Previous studies have demonstrated that the multidrug resistance modulator HZ08 has a strong multidrug resistance reversal effect in vitro and in vivo by inhibiting P-glycoprotein and multidrug resistance-associated protein 1 in K562/A02 and MCF-7/ADM cells, respectively. However, there are many other mechanisms responsible for resistance. In this study, MTT assay was used to examine the cytotoxicity and multidrug resistance reversal of HZ08 in KBV200 cells. It was also used to detect Rh123 and adriamycin accumulation in the presence of HZ08 to assess the effect on P-glycoprotein.
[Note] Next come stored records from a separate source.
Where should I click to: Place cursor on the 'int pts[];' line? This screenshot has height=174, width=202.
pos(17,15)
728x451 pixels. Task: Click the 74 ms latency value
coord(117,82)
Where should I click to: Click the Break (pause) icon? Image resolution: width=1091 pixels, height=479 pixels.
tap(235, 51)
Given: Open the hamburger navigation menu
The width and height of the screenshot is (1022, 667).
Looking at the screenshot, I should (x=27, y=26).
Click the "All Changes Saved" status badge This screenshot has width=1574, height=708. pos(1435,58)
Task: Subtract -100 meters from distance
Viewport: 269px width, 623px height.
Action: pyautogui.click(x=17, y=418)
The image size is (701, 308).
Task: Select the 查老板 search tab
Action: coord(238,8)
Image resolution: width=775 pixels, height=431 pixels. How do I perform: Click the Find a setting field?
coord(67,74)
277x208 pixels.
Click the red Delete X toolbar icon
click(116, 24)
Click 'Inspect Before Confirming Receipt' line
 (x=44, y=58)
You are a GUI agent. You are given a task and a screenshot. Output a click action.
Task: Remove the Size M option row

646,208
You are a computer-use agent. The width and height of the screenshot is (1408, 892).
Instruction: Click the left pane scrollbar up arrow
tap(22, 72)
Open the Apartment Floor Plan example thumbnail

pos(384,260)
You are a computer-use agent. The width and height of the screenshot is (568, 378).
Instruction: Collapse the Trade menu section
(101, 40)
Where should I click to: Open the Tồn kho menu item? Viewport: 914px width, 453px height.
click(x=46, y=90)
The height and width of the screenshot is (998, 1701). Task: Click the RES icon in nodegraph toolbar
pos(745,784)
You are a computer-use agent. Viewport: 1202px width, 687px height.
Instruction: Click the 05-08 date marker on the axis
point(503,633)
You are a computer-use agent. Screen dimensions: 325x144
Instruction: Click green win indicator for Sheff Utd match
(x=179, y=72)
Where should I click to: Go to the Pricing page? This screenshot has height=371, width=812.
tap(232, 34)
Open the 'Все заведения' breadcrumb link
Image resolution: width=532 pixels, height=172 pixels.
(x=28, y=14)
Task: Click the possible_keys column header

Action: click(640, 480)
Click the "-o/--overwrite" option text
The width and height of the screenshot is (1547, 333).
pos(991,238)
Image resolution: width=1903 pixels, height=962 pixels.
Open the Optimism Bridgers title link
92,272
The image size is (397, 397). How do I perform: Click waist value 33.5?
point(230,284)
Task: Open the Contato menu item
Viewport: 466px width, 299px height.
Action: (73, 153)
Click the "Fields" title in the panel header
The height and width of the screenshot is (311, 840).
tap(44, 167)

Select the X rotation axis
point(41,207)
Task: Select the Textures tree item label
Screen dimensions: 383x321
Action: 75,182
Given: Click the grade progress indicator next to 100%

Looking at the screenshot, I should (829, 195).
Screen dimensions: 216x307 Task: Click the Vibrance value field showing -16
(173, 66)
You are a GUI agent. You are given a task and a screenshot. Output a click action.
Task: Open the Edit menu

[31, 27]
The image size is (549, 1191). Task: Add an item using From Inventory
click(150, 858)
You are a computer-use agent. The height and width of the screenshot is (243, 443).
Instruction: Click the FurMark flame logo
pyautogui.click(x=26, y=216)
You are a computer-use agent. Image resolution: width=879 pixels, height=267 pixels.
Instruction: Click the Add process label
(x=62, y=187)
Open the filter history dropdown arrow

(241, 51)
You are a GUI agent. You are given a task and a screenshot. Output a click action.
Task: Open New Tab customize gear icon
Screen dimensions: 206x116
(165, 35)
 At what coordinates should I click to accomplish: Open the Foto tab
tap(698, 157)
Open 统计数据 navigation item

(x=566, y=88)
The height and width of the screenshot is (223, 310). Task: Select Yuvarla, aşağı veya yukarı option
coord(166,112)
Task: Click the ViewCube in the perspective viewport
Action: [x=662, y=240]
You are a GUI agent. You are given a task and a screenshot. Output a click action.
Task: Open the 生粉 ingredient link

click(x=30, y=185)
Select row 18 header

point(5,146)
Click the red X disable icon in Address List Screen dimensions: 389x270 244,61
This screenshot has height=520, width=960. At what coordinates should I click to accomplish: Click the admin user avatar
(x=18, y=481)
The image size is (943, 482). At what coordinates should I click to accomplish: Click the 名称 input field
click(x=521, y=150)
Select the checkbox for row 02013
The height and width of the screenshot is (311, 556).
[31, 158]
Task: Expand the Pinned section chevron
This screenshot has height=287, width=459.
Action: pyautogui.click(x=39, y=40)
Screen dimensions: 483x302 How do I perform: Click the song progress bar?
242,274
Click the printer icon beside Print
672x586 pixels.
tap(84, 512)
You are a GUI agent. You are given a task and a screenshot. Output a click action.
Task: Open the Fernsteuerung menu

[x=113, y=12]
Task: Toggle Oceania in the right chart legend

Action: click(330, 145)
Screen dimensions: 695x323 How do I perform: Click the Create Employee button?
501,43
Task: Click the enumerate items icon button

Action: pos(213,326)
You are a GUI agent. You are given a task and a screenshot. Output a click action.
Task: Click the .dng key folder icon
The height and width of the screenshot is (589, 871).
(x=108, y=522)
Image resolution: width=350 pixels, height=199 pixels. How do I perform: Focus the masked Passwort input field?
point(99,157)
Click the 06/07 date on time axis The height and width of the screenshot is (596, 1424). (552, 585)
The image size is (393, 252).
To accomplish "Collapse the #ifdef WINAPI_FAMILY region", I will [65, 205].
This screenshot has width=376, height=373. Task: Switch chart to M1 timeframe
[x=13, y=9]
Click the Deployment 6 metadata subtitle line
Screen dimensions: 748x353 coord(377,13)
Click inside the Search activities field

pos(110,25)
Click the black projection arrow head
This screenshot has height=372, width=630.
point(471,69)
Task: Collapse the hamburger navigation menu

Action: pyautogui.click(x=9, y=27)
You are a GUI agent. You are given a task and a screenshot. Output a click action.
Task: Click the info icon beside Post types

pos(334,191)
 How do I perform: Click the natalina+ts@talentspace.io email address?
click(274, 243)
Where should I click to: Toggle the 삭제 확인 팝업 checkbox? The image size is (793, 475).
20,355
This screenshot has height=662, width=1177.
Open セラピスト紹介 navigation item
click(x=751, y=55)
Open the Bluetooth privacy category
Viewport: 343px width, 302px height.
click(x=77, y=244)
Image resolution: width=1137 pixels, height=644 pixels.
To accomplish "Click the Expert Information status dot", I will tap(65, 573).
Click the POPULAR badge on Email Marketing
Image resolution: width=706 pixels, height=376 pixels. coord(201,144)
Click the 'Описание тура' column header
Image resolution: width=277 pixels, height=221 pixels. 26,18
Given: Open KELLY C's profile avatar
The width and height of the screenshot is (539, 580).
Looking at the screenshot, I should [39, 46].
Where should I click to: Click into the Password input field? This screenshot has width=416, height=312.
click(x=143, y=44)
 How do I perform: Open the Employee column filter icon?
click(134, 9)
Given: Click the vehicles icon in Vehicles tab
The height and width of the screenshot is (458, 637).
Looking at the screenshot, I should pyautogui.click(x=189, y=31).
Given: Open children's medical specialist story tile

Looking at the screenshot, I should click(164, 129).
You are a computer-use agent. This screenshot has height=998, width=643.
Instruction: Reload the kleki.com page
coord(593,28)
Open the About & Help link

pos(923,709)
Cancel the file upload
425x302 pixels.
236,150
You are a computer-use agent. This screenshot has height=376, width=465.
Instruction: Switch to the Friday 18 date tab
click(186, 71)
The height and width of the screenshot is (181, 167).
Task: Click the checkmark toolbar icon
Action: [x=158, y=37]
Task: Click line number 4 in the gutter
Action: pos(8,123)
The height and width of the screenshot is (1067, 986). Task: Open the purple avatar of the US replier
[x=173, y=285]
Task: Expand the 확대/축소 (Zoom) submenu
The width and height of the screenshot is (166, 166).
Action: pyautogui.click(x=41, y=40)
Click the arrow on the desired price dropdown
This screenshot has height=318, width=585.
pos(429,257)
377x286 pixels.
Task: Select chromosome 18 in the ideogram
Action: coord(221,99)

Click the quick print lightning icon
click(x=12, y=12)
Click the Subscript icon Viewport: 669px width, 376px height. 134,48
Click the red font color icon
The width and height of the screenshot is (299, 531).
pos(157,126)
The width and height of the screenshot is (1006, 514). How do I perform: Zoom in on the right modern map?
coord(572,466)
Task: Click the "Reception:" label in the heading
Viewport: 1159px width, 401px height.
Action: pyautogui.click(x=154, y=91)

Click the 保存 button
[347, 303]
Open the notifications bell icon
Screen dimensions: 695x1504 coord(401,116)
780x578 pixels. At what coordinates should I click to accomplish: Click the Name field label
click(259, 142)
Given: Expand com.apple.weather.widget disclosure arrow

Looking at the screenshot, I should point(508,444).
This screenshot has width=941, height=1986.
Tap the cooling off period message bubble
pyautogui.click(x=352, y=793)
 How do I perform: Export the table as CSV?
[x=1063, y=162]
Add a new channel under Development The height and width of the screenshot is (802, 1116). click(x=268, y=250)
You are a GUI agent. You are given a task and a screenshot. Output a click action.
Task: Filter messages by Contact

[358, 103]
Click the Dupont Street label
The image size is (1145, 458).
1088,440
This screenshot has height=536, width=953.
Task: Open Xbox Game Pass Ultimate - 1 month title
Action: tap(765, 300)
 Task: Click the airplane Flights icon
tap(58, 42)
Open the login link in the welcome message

Caspase-3 activity was analyzed under the incubation of HZ08 per se and in combination with vincristine. Results showed that HZ08 could increase the activity of caspase-3 with P-glycoprotein inhibition. Further studies revealed that HZ08 increased vincristine-induced apoptosis, characterized as an intrinsic apoptosis pathway with enhanced G2/M phase arrest, since HZ08 had an effect on the intrinsic apoptotic regulator Bcl-2 and Bax. Therefore, the outstanding reversal effect of HZ08 occurs not only through suppressing the P-glycoprotein function but also through activating the intrinsic apoptosis pathway.